|Much like The Doctor, the last thing you want to put|
in a trap is Hanna
1) I think we have to accept that right now Europe has overtaken America in the way they make action movies. This film, just like so many co-productions with German and French studios, has a kineticism and momentum American action movies seem to have lost in all the shakey-cam and ‘just go with it’ sensibilities. That being said...
2) I find the science fiction/super hero element that’s introduced fairly late into the film a little discordant. Truth be told, I don’t think the whole ‘origin’ aspect had to be there. There’s nothing Saorise Ronan’s (Is there nothing more perfect than an action star whose last name sounds like ‘ronin’?) Hanna does can’t be done by an extremely talented and competent athlete. Dragging in genetic manipulation and talk of super soldiers doesn’t add anything to the movie’s tapestry.
3) One of the best aspects of the film is how Ronan never lets us forget that this is still a teenage girl, albeit one who spent all her life in the middle of nowhere training with her father. Ronan easily conveys how Hanna, at her core, yearns for the same thing any teenage girl needs--friendship, romance, family--but just doesn’t have the social skills. It’s those moments where she struggles with her needs that the movie is at its best.
|"No, really...I do have a southern accent.
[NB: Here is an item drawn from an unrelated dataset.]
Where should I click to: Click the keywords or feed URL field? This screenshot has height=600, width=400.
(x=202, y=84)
I do!"|
4) On the other side of the coin, we have Cate Blanchett’s Marissa, who is a cardboard villain at best. I’ve become convinced that these days Blanchett looks for characters solely based on whether she gets to do a new accent or not. This time she’s doing a southern belle sorta patois that appears and disappears randomly, and that’s all we can say about Marissa, who just dresses nice and stomps around like Godzilla on a daytrip to Tokyo.
5) Much more interesting a villain in his short time in the film is Tom Hollander’s Isaac. With the sort of distinct appearance and mannerisms of a Bond henchman, Isaacs actually brightens up scenes he’s in. And while he’s dispatched by the person I expected him to be dispatched by, I still wish he lived on to the final climax.
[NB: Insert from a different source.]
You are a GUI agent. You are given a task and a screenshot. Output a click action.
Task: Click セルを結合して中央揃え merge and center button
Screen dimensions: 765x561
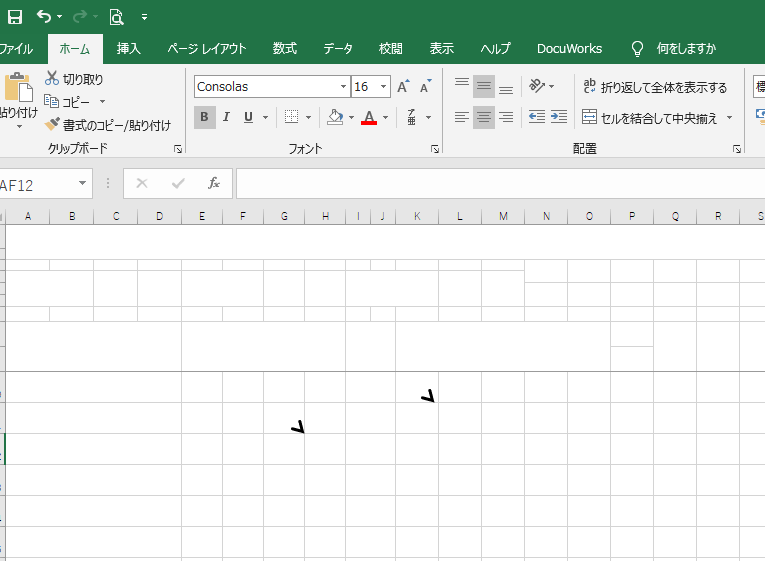(651, 117)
6) There’s a real strong fairy tale motif throughout this film, beginning with Hanna and her father living in a house in the woods to the references to Marissa as ‘the witch’ right on to the film’s ending, which among other things has Marrisa appear from the mouth of The Big Bad Wolf. Sometimes the imagery gets heavy handed, but sometimes it’s extremely subtle and poetic.
|"If you're good, I'll show you my|
'O' Face...Oooh, Oooh, Oooh...'
7) I really wish there was more done with the Australian family headed by Olivia Williams’ Rachel and Jason Flemyng’s Sebastian. Not only do these two provide a respite from Blanchett’s scenery chewing, the family serves as a touchstone to normalcy in a film which has been all punchy-punchy run-run and spy stuff isolated from the real world up to that point.
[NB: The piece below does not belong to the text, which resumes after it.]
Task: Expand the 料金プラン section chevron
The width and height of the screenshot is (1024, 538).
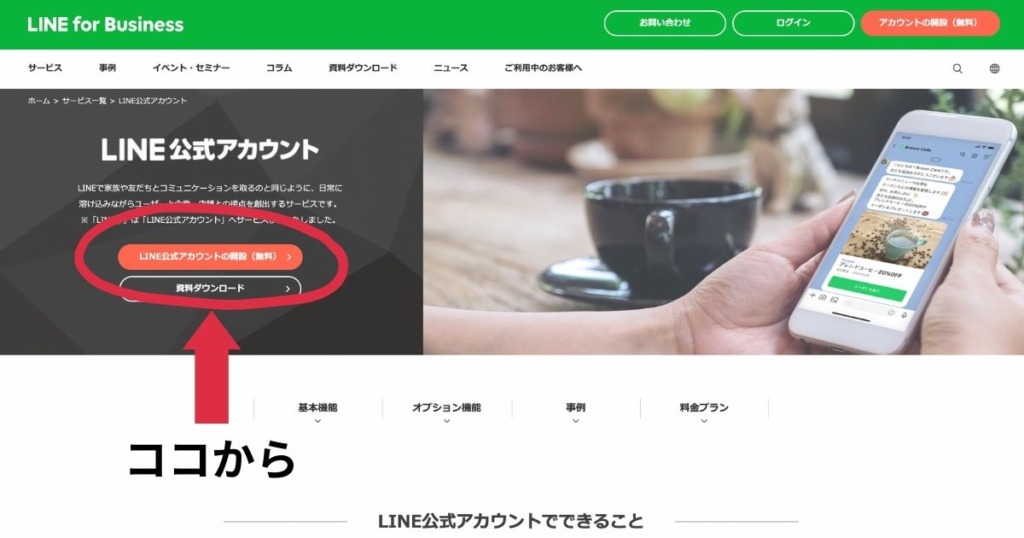Action: point(704,421)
8) It’s to Eric Bana’s credit that I didn’t recognize him as Eric, Hanna’s ‘father.’ He effectively disappears inside the character to the point where I couldn’t identify him until the credits.
9) Of the action sequences, my favorite was not the escape from the facility--obvious made to be the main set piece of the film--but the chase through the shipping facility, with Hanna going all pakour-y on the top of containers. It’s not only that it’s shot moodily at night with spots providing dimension and contrast, but the way the sequence happens on two levels and keeps switching planes and orientation.
10) I loved the scene with Martin Wuttke’s Knepfler....but man, the guy simply did not deserve that gruesome of a fate. Considering that other characters who provide grace notes of joy, like the family, aren’t slaughtered, seeing him getting the Saint Sebastian treatment is a bit of a comedown.
Overall...a very compelling, very quirky action flick carried by an excellent central performance by Ronan and strong supporting performances. If you can overlook Blachette’s terrible turn, you will find it enjoyable.